Настя прожила всего несколько минут после нанесенного ей удара в сердце. Мне, кажется нечего разъяснять вопрос о ноже. Доказано, что нож не был «припасен» Ивановым, что он издавна и постоянно был у него в кармане. Это орудие только облегчило убийство, только помогало несчастью. Но это несчастье, вероятно, наступило бы и при отсутствии ножа. Иванов мог убить Настю кулаком, задушить ее руками. Ясно только одно, что он сделал это убийство неожиданно для себя, в «запальчивости и раздражении», в роковую минуту жизни, решавшую его судьбу и судьбу несчастной женщины.

Прослеживая развитие последней сцены, минута за минутой, как мы это сделали, приходится еще раз убедиться, как трудно бывает одним каким-нибудь словом определить мотив убийства, совершенного под влиянием страсти, и притом именно в запальчивости и раздражении. Такие определения, как «из ревности», «по злобе», «из мести», «чтобы не принадлежала другому» и т. д., все они не исчерпывают вопроса. Человек слишком сложен, чтобы поступать в эти нечеловеческие и неожиданные для него минуты по таким простым рецептам. Вот и здесь: раздробляя на части настроение Иванова, вы, пожалуй, найдете отдельные признаки всех этих мотивов. Была у Иванова и страшная ревность, благодаря возраставшему убеждению в том, что Настя изменяет ему с прежним любовником; был и сильный гнев на нее за то, что она раздражала его черствостью и невниманием после такой задушевной любовной нежности; была и горечь глубокой обиды за обман, за осмеяние его чувств, за недостойную игру с его возвышенной привязанностью. Но все эти побуждения нельзя соединить в одну какую-нибудь понятную цель. Или, скажут нам, что это убийство было сделано для того, чтобы Настя никому другому не принадлежала? Не думаю: Иванов, убедившись в безнравственности Насти, едва ли бы стал впоследствии завидовать ее новому обладателю. Да и что же он выиграл. Что готовил и оставил себе в жизни. Ведь он и себя губил преступлением… Он сам бросился в пропасть. Видно, уж очень великая, непреодолимая сила его толкнула! Не судите его по мерке ваших чувств, не требуйте от него вашей рассудительности, вспомните, что он родился от матери, зарезавшей его брата. Да и вообще ведайте, что не одинаково бьется и чувствует сердце людское: в каждом есть свои счастливые и несчастливые особенности.

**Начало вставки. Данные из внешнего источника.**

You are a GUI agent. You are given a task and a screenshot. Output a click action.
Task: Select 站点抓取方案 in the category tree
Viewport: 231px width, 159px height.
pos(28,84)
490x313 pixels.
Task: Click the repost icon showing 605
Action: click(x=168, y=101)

Выражаясь самым широким образом, можно только признать, что Иванов совершил свое преступление под влиянием страсти, под властью любви, воспаленный счастьем, которым его одарила любимая им женщина, которое проникло во все его существо до мозга костей и которое затем было почти мгновенно исторгнуто из его сердца с нестерпимой для него болью словами Насти: «уходите вон!». Можно сказать без особого преувеличения, что этими словами, означавшими неожиданный и полный разрыв, Настя вонзила острый нож в сердце Иванова ранее, чем он вонзил в ее сердце свой нож. Только никто не видел ранил Иванова, ее нельзя измерить дюймами, и никто не может судить о ее болезненности. И он в этом случае, быть может, сам защищался от ужасающей боли, а нам кажется, что нападал первый.